Labour rebels were circling; the airwaves were abuzz with plots. Meanwhile, the Tories rode high in the polls.
Even some of his most influential supporters in the press were calling on him to go.
"The smell of death around this government is so overpowering it seems to have anaesthetised them all," wrote The Guardian's Polly Toynbee.
But since economic turmoil swirled across the globe, Mr. Brown's party foes have fallen silent and - in the wake of his rescue package for the banks - a poll for The Sunday Times revealed that the Tories' lead has narrowed to ten points.
Tellingly, the PM's dismal press coverage has begun to improve too.

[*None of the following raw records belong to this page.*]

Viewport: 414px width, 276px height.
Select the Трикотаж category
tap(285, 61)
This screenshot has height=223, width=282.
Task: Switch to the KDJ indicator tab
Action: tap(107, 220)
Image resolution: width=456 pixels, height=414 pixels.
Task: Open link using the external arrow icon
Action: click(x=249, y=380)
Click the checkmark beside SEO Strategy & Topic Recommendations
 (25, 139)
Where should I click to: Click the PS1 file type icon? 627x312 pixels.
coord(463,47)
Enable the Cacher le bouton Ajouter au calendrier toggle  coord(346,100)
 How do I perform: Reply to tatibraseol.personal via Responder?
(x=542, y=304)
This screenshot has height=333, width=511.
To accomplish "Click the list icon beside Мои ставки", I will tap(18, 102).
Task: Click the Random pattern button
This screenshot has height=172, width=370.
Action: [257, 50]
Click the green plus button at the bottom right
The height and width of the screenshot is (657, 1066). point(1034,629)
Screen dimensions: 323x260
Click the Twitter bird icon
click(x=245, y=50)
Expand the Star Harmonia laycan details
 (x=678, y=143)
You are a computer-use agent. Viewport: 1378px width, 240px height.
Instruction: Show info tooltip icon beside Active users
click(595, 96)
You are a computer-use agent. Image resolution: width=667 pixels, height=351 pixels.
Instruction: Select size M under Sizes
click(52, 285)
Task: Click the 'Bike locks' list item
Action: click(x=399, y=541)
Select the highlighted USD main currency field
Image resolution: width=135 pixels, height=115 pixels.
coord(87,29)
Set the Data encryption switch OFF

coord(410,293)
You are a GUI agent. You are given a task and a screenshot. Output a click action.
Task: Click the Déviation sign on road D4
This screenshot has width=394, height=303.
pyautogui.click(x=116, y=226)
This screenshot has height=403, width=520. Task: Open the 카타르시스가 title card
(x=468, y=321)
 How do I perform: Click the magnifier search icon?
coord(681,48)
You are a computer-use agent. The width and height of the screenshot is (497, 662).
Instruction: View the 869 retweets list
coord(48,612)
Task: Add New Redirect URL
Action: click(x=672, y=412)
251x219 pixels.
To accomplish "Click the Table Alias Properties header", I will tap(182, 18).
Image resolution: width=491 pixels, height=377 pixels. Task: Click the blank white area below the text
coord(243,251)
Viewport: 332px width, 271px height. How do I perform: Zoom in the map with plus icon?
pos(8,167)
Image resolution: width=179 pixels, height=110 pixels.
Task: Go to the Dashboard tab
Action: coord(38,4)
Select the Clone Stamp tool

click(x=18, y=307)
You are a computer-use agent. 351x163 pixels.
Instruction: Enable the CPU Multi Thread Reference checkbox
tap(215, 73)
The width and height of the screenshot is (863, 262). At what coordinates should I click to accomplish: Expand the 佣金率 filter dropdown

The Guardian's Jackie Ashley, who only two months ago was calling on him to quit , noted on Monday: "There is already talk of a "Falklands" election - a quick poll if Brown manages to sort out the financial crisis."
The Brown-Darling rescue package has also won the PM a rave review for his statesmanship in the Financial Times.
"Gordon Brown gave the Europeans a lesson in political leadership, when other leaders were running for cover and reverting to spin-doctoring," wrote columnist Wolfgang Munchau.
And the fulsome praise was not confined to this side of the Atlantic.
In an opinion article in The New York Times, the Nobel-winning economist Paul Krugman asked whether Britain's PM had succeeded in saving the entire world's financial system?
Even the Daily Mail's city editor, Alex Brummer, felt inclined to note: "The transformation of the Brown-Darling image from the ditherers of Northern Rock...must be considered remarkable."
However, if those around Mr. Brown now expect a dramatic turnaround in the polls to follow his improved performance in the hot-seat, they should not, perhaps, hold their breath.
As the Daily Mail's political editor Ben Brogan argued on his influential blog: "Economic pain will shape the views of voters in ways we cannot yet fully know."
In other words, the public has yet to feel the effects of the biting recession, forecast by many. And when they do, the Government will inevitably shoulder the blame.
"Mr. Brown may be enjoying the sensation of being a Churchill for our times, but it probably won't save him," declared a leader in The Independent.
Or as Sky News's political editor Adam Boulton put it: "This has been a good couple of weeks from the Prime Minister - but there is still the prospect of a very difficult year or eighteen months ahead, in which many of us will feel poorer.
"In the past, under those circumstances, many of us have voted for change."